I see the paintings as a sort of a modality of how you think about the perception of time, the city, and the disorientation all around us. Typically, I’m looking at the macro—New York, Las Vegas, Miami, Beijing—and how these chains of cities are interconnected. Places are linked to other places and it’s impossible to isolate them, not because of globalization, but just because of the history of civilization.

These web structures became diagrams in a way—I’m using them in a very loose form—as a way of looking at the situation we were in and the spatial disorientation around us.  

This micro-structure has everything. Maybe, I thought, it has some properties that one could think about. There’s a lot of ingenuity in these little forms. People brush them away, but actually they’re absolutely necessary for an entire chain of existence. There is no place that is not linked to another place, right? What’s going on in South Africa is related to London is related to New York.

Film still of Sakura by Sarah Morris. Courtesy of White Cube Gallery.

Film still of Sakura by Sarah Morris. Courtesy of White Cube Gallery.

Your film Sakura, which you finished before the pandemic, is also on view in the exhibition. Can you tell me about the film? 

I made Sakura in Japan in 2018. Many of my films are very specifically timed around an event, whether it’s the Beijing 2008 Olympics or the end of the Clinton administration at the Capitol. This film was timed right at the moment the Sakura trees blossom, for about three days. I knew about the blossoming and thought it was extremely beautiful and sort of meaningful, but it turns out it’s a huge tourist attraction. We landed in the Osaka airport and there were throngs of people on a pilgrimage to see those trees bloom. I understand why. 

The timing was made even more unpredictable by climate change. Now the trees bloom about three weeks earlier than they used to because of the change in temperature. Ultimately, we got the footage though. With all my films, it’s a bit of an accordion of many different locations and situations, moving in and out across space.

For this film, we shot for instance at Bunraku puppet theater, which was designed by architect Kiro Kurokawa. We also went to the lab of Shinya Yamanaka, who discovered the omnipotent plural stem cell in 2012. There’s also a great scene in a famous cookie factory.
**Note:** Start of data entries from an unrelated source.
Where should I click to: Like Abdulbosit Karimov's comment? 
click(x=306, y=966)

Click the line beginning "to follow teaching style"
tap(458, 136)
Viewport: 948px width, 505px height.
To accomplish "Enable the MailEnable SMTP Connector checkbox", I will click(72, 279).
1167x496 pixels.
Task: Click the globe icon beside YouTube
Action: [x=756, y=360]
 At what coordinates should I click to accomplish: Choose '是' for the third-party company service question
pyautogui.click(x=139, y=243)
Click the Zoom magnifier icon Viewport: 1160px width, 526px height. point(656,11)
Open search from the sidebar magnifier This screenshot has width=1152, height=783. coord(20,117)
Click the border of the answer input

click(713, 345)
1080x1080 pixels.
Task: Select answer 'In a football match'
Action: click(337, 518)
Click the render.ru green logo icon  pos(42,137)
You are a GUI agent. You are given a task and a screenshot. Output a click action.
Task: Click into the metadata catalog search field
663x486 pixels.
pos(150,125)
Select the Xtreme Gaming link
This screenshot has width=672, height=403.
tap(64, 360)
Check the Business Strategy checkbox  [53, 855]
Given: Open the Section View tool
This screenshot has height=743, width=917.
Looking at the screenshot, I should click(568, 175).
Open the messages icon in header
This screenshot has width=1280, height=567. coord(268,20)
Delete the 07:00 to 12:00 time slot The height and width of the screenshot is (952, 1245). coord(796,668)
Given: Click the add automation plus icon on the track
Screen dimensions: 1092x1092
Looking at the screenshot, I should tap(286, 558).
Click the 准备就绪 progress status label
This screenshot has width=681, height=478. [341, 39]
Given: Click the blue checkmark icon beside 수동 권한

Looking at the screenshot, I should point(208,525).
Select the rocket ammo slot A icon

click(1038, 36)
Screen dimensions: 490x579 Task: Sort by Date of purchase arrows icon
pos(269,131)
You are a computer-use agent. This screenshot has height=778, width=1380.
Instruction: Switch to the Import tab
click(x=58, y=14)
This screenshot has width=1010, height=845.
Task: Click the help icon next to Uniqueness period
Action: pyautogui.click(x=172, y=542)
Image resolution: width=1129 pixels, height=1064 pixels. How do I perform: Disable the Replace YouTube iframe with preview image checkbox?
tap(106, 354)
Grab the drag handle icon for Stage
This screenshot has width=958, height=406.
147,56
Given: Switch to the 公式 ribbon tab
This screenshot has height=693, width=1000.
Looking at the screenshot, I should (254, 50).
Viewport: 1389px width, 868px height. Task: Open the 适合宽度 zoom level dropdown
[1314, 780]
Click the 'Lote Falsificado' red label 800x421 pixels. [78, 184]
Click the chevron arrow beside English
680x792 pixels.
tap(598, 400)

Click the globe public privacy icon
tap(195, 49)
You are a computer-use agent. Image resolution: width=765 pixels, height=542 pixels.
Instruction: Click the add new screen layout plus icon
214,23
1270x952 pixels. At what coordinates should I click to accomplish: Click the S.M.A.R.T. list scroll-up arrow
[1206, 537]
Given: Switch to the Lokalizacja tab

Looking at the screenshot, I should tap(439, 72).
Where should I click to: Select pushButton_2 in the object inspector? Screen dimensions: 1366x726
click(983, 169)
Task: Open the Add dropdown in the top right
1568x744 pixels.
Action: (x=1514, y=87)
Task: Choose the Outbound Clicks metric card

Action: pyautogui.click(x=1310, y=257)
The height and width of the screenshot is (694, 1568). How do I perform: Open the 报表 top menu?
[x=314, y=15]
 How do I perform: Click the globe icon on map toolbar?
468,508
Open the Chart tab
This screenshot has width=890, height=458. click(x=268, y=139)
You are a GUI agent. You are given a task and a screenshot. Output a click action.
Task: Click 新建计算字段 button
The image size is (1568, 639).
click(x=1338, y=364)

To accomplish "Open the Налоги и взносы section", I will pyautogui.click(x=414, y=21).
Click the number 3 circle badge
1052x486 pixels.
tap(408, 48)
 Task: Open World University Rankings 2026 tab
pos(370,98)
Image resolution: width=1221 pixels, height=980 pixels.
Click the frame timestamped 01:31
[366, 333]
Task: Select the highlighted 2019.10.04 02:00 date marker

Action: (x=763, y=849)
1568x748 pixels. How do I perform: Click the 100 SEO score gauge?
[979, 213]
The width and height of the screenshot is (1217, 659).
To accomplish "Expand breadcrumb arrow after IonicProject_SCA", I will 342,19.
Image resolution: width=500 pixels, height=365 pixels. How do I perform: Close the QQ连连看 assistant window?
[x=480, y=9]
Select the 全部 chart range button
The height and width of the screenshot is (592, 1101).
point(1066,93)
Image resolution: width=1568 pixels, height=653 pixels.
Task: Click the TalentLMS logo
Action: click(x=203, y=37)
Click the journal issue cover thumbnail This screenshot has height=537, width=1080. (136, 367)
Like all of my films, there were about a hundred locations featured. It’s meant to be an A-to-Z in the day in the life of a city—full of non-linear fragments that become this hyper-collage of what could be happening in a place at a single moment.

Have you been able to travel much since the onset of the pandemic? It seems integral to a lot of your work. I know you are meant to be making a film about Hong Kong… 

We started filming in Hong Kong just before the pandemic started. That project is on hold at the moment. The quarantine rules are such that they’re very prohibitive to go into Hong Kong. I think it’s a 21-day quarantine. But I have traveled to Europe a couple of times and obviously I went to go install “Means of Escape” at White Cube.

Nevertheless, being mostly locked down you’re caught observing your actual existence, wherever you are, where that happens to be.

Do you think lockdown has affected your work formally—beyond forcing you to look more closely at the immediate environment?
What I would say about the paintings is there’s a growing element of—not disorder—but randomness. Where is the reference? The reference in these paintings is no longer the city, but time itself becoming sort of elastic. We’re not really remembering which day of the week it is—or even how long this has gone on. The word “post-pandemic” is a bit optimistic, in my opinion. I think our realities have shifted under our feet and we’re trying to get a grip on time, but at the same time, we’re highly disoriented.

The hard deadline of this exhibition was actually very good for me—to have a date to work toward. I have a series of lunar works in the exhibition that are my own pandemic diary. Each month, I’ve made a painting that is my interpretation of the lunar calendar. That’s a timestamp of the show in a way. That’s the most solid thing going on the grid of time, the grid of the calendar.